[RECORDS SUPPLIED]
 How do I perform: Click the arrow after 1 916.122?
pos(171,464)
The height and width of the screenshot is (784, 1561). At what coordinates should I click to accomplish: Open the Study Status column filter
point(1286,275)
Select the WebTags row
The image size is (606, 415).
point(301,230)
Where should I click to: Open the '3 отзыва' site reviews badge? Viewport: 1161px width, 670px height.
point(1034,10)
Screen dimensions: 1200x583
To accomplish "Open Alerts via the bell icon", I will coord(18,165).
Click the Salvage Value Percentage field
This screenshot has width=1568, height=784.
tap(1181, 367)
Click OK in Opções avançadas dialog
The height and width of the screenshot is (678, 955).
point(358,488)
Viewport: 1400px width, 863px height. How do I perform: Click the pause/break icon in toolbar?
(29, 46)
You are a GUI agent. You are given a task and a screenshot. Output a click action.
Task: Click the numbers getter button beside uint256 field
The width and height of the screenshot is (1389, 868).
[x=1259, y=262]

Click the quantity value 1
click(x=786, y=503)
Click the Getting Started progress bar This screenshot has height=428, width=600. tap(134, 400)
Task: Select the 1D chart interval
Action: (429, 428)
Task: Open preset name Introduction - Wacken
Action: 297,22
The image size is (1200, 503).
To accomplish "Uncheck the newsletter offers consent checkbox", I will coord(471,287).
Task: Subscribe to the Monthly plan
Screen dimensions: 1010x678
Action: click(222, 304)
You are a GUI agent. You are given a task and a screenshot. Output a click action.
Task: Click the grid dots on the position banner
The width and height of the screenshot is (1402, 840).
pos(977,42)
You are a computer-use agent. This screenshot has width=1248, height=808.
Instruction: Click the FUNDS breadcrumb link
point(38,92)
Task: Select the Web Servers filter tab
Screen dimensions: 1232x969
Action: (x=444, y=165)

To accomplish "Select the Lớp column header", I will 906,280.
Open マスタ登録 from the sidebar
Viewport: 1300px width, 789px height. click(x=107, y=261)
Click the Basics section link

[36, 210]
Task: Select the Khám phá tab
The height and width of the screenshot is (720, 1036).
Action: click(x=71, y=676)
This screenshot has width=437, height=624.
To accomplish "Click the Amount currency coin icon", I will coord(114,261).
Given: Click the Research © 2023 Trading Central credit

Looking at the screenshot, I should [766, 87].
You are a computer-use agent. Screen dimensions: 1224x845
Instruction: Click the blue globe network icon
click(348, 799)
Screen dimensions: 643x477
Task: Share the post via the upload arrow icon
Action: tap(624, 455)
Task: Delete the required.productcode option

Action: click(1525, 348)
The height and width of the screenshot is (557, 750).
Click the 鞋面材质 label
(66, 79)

[INSTRUCTIONS TO FOLLOW]
Take the entries above and write them out again unchanged.

[ANSWER TO THIS PROBLEM]
 How do I perform: Click the arrow after 1 916.122?
pos(171,464)
The height and width of the screenshot is (784, 1561). At what coordinates should I click to accomplish: Open the Study Status column filter
point(1286,275)
Select the WebTags row
The image size is (606, 415).
point(301,230)
Where should I click to: Open the '3 отзыва' site reviews badge? Viewport: 1161px width, 670px height.
point(1034,10)
Screen dimensions: 1200x583
To accomplish "Open Alerts via the bell icon", I will coord(18,165).
Click the Salvage Value Percentage field
This screenshot has width=1568, height=784.
tap(1181, 367)
Click OK in Opções avançadas dialog
The height and width of the screenshot is (678, 955).
point(358,488)
Viewport: 1400px width, 863px height. How do I perform: Click the pause/break icon in toolbar?
(29, 46)
You are a GUI agent. You are given a task and a screenshot. Output a click action.
Task: Click the numbers getter button beside uint256 field
The width and height of the screenshot is (1389, 868).
[x=1259, y=262]

Click the quantity value 1
click(x=786, y=503)
Click the Getting Started progress bar This screenshot has height=428, width=600. tap(134, 400)
Task: Select the 1D chart interval
Action: (429, 428)
Task: Open preset name Introduction - Wacken
Action: 297,22
The image size is (1200, 503).
To accomplish "Uncheck the newsletter offers consent checkbox", I will coord(471,287).
Task: Subscribe to the Monthly plan
Screen dimensions: 1010x678
Action: click(222, 304)
You are a GUI agent. You are given a task and a screenshot. Output a click action.
Task: Click the grid dots on the position banner
The width and height of the screenshot is (1402, 840).
pos(977,42)
You are a computer-use agent. This screenshot has width=1248, height=808.
Instruction: Click the FUNDS breadcrumb link
point(38,92)
Task: Select the Web Servers filter tab
Screen dimensions: 1232x969
Action: (x=444, y=165)

To accomplish "Select the Lớp column header", I will 906,280.
Open マスタ登録 from the sidebar
Viewport: 1300px width, 789px height. click(x=107, y=261)
Click the Basics section link

[36, 210]
Task: Select the Khám phá tab
The height and width of the screenshot is (720, 1036).
Action: click(x=71, y=676)
This screenshot has width=437, height=624.
To accomplish "Click the Amount currency coin icon", I will coord(114,261).
Given: Click the Research © 2023 Trading Central credit

Looking at the screenshot, I should [766, 87].
You are a computer-use agent. Screen dimensions: 1224x845
Instruction: Click the blue globe network icon
click(348, 799)
Screen dimensions: 643x477
Task: Share the post via the upload arrow icon
Action: tap(624, 455)
Task: Delete the required.productcode option

Action: click(1525, 348)
The height and width of the screenshot is (557, 750).
Click the 鞋面材质 label
(66, 79)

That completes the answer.